Pierre Fitzgibbon doit déposer au cours des prochaines semaines un projet de loi qui vise notamment à accélérer le développement de parcs éoliens pour répondre aux besoins énergétiques.

Il serait question d’alléger des processus d’appel d’offres de la société d’État pour l’éolien, par exemple. « Il faut aller plus vite au niveau administratif pour permettre de faire des transactions avec les communautés », explique le ministre.

Hydro-Québec veut intégrer plus de 10 000 mégawatts (MW) de nouvelles capacités éoliennes d’ici 2035. Ces ajouts représentent plus de 30 milliards de dollars d’investissements privés et publics.

Ici, ça va être clairement l’éolien et le returbinage [NDLR : remplacer les turbines de centrales existantes pour en augmenter la puissance] de centrales existantes.
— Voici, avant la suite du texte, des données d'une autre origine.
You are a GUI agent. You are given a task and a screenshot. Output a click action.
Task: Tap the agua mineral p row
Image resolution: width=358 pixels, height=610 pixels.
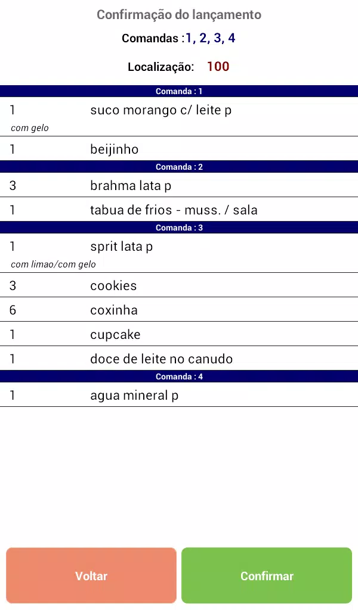(179, 394)
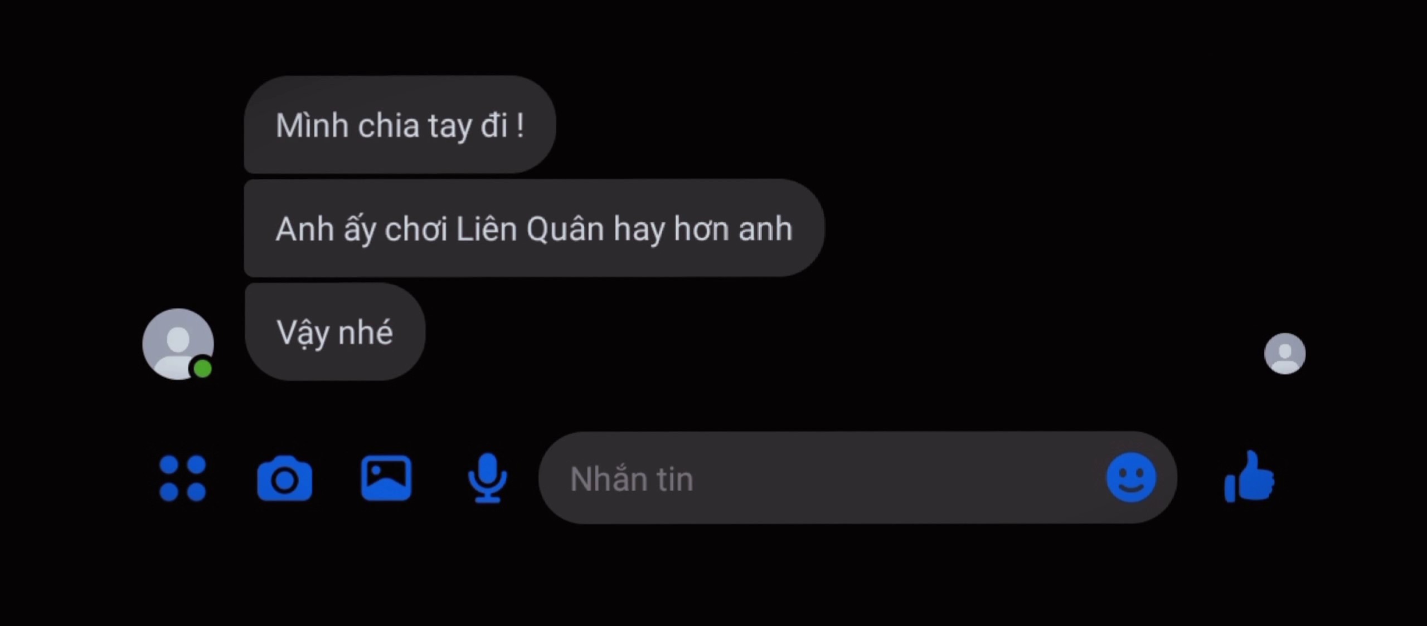This screenshot has height=626, width=1427.
Task: Open the sender's profile avatar with the online dot
Action: point(178,344)
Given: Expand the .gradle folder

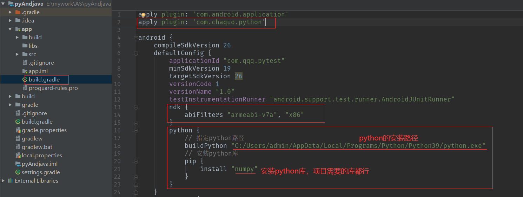Looking at the screenshot, I should [x=11, y=12].
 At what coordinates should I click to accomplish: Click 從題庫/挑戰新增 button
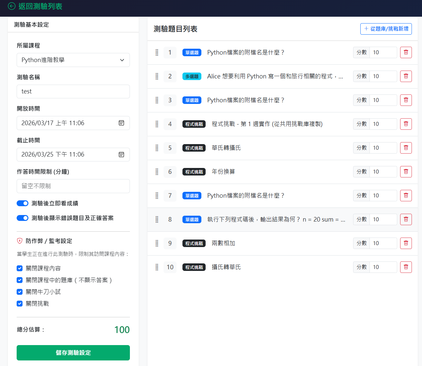386,29
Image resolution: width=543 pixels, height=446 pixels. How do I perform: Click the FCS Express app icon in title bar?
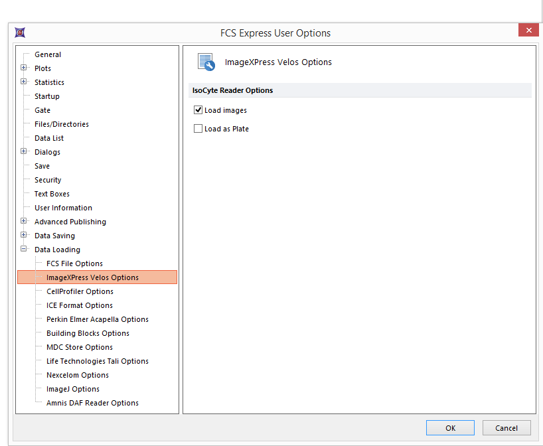click(x=19, y=33)
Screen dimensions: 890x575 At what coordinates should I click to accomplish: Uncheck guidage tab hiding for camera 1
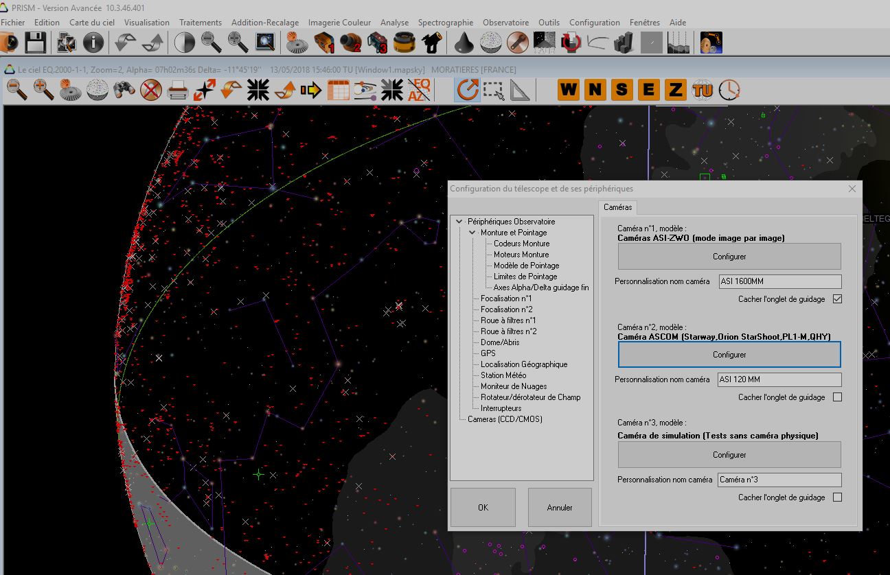click(837, 299)
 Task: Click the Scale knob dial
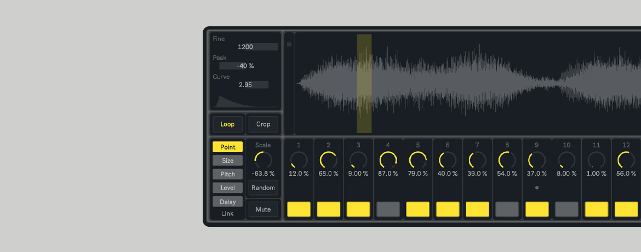click(x=263, y=160)
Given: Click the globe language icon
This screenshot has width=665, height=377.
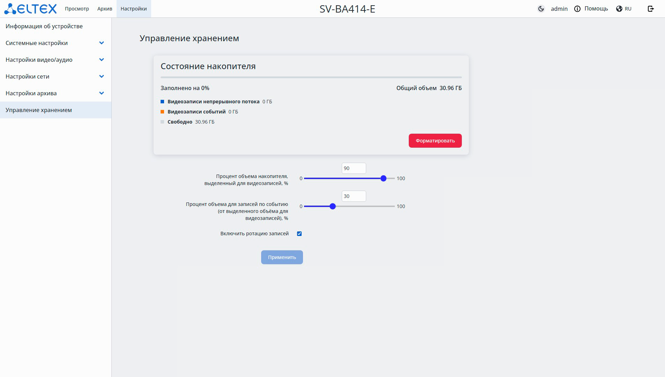Looking at the screenshot, I should click(619, 9).
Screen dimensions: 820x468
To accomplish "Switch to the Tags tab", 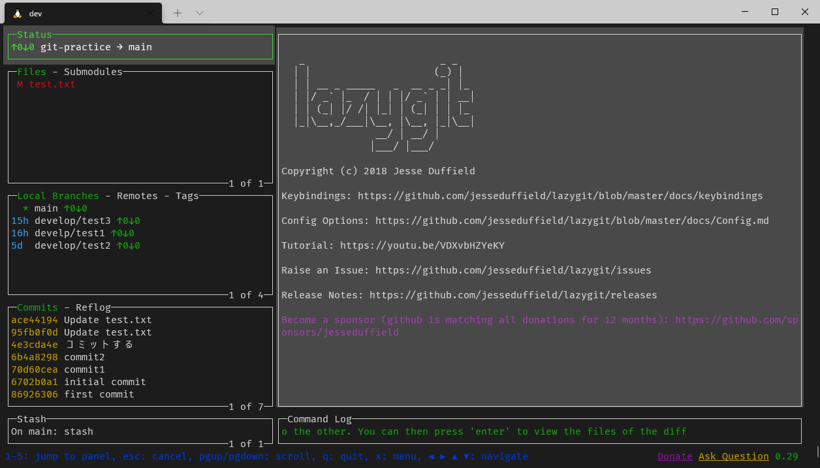I will click(187, 196).
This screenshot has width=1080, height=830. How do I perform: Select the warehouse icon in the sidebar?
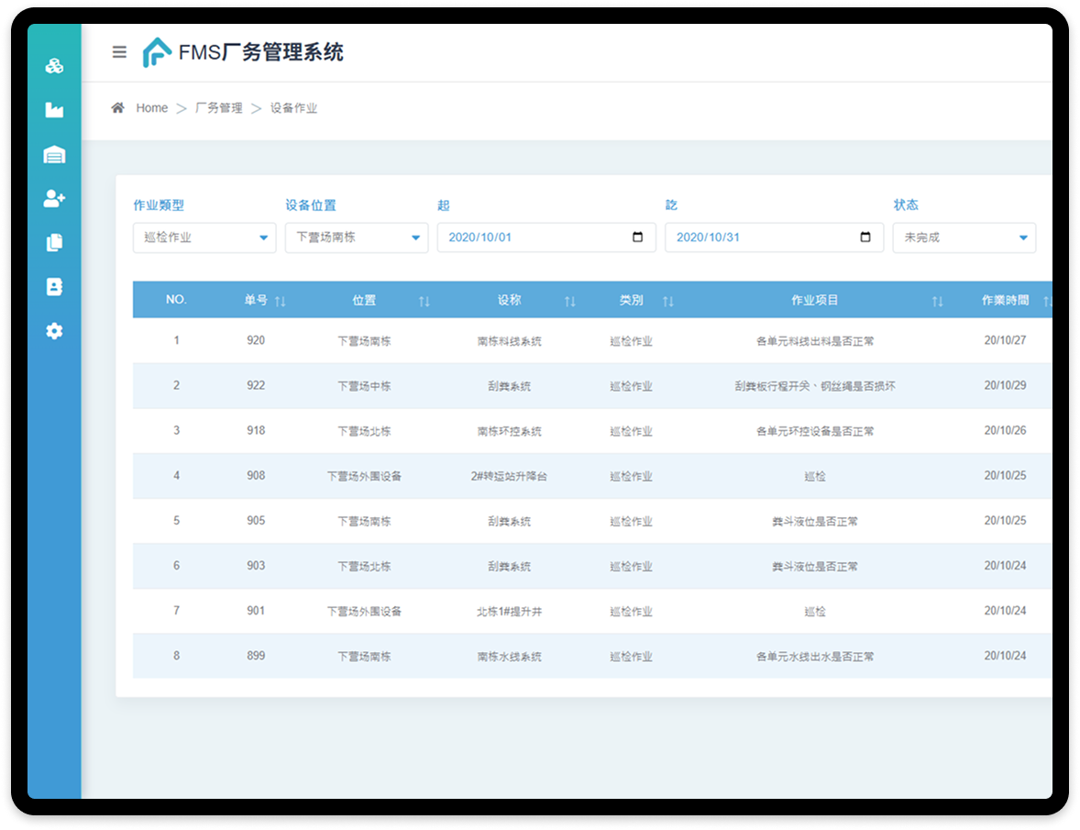pos(54,154)
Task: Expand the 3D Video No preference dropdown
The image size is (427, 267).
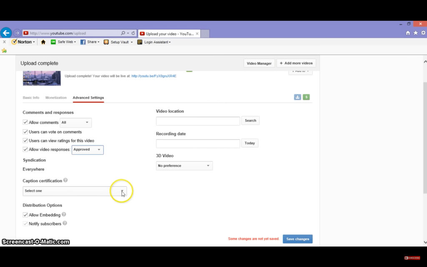Action: (184, 166)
Mais ça, ce sont de nouveaux projets. Quand tu parles aux communautés, tu n’arrives pas en disant : on change les turbines. Ç’a des effets importants sur l’environnement. Pour ce faire, on n’aura pas le choix qu’elles soient partenaires.

Le ministre Pierre Fitzgibbon

Le ministre parle même d’une « nouvelle approche de détention des actifs énergétiques » où Hydro-Québec demeurerait le principal actionnaire.

« Les gens qui reçoivent des redevances, ça ne marche pas parce qu’ils ne se sentent pas aussi impliqués », poursuit le ministre.

« Si les communautés n’ont pas d’argent, je pense qu’on doit être prêt à leur en prêter. Pas leur en donner, leur en prêter parce qu’un jour, ils vont avoir des ressources qui vont leur revenir. Je pense que c’est un peu pour ça que Ian [Lafrenière] aime ça m’amener avec lui. »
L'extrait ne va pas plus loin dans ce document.